その頃、サイトーはホテルの通路を歩いていた。

苦しそうに咳き込むサイトー。上の階層の体の容態がいよいよ悪いのだ。

通路の向こうからピーター・ブラウニングが歩いてくる。

サイトーはピーターに近寄り「また変身か?」と話しかける。

「何の話だ?」ピーターが言う。

ピーターの後ろからイームスが歩いてきていて、違う、違うというゼスチャーをしている。

怪訝な顔でサイトーをじっと見ているピーターに、サイトーは「あー、失礼。友人と似ていたもので」と詫びる。

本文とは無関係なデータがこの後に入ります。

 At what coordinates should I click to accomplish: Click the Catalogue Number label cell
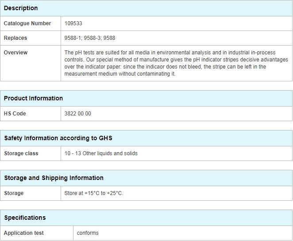31,23
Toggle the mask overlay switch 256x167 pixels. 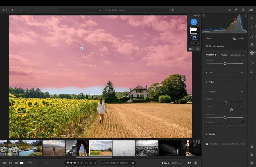[x=191, y=49]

ピーターはフッと笑い「ずいぶん男前の友達だな」と言って立ち去る。

ピーターが立ち去った後、「あれは・・・、投影か?」とサイトーがイームスに聞く。

「そうだ。 観察しろ。 ロバートがブラウニングを疑いだしたから、その潜在意識が投影されたんだ」とイームスは答えた。

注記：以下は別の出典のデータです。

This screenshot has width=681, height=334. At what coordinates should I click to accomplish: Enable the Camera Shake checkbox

528号で部屋の主・・・・・・すなわちロバートの情報を狙っていると思われる人物を、待ち構えるロバートとコブ、アーサー、アリアドネの4人。

そこへ投影のピーター・ブラウニングが入ってくる。すかさず銃をつきつけるコブとアーサー。

驚くピーター。

「そんな・・・、ピーターは私より2日前に捕まって、拷問されていた」ロバートが言う。

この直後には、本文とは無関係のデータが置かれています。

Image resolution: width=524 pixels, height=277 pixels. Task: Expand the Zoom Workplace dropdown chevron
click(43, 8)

「それは確かですか? 拷問されている姿を見ましたか?」コブが聞く。

「・・・・・・」そういえば全てピーターから話を聞いただけだ。

「あなたが黒幕? まさか、・・・・・・金庫の中の遺言を始末するためか」ロバートが言う。

「会社はつぶさせないぞ!」ピーターは言う。

「何を言う。僕が会社をつぶす?」困惑するロバート。

「遺言だ」ピーターが言う。

「遺言?」ロバート。

「あの遺言は挑戦状だ」ピーターは言う。

サイトーとイームスも部屋にやってきた。

ロバートはピーターの言葉の続きを待つ。

「父からの挑戦なんだ」ピーターが忌々しげに言う。

「挑戦?」とロバート。

「親に頼らず、自分の力で何かを成し遂げろと・・・・・・」ピーターが言う。

呆然とするロバート。

「そんなの間違ってる! 君なら今よりもっとすごい会社にできるはずだ」ピーターが言う。

コブとアーサーが、あがこうとするピーターを取り押さえる。

「彼は嘘を言っている。 何かを隠して、あなたからエクストラクションするつもりだ。 彼の夢に潜ってみますか? 彼があなたにしようとした事をするんです」コブがロバートに提案する。

ロバートはうなづく。

ロバートを機械に接続して先に眠らせる。

第2階層のドリーマーであるアーサー以外のメンバーがドリームマシンに接続する。

「敵の襲撃は頼むぜ」イームスがアーサーに言う。

「遊んでやるさ」アーサーが軽く笑う。

コブは部屋の窓が開き、カーテンがはためいている様子に気を取られた。 これは、まるで・・・

「コブ、準備はいいか?」というアーサーの声にも気づかない。

「コブ?」2度目のアーサーの声に、やっとコブは振り向き、「ああ」と言った。

キック要員のアーサーを残し、全員第3階層へ。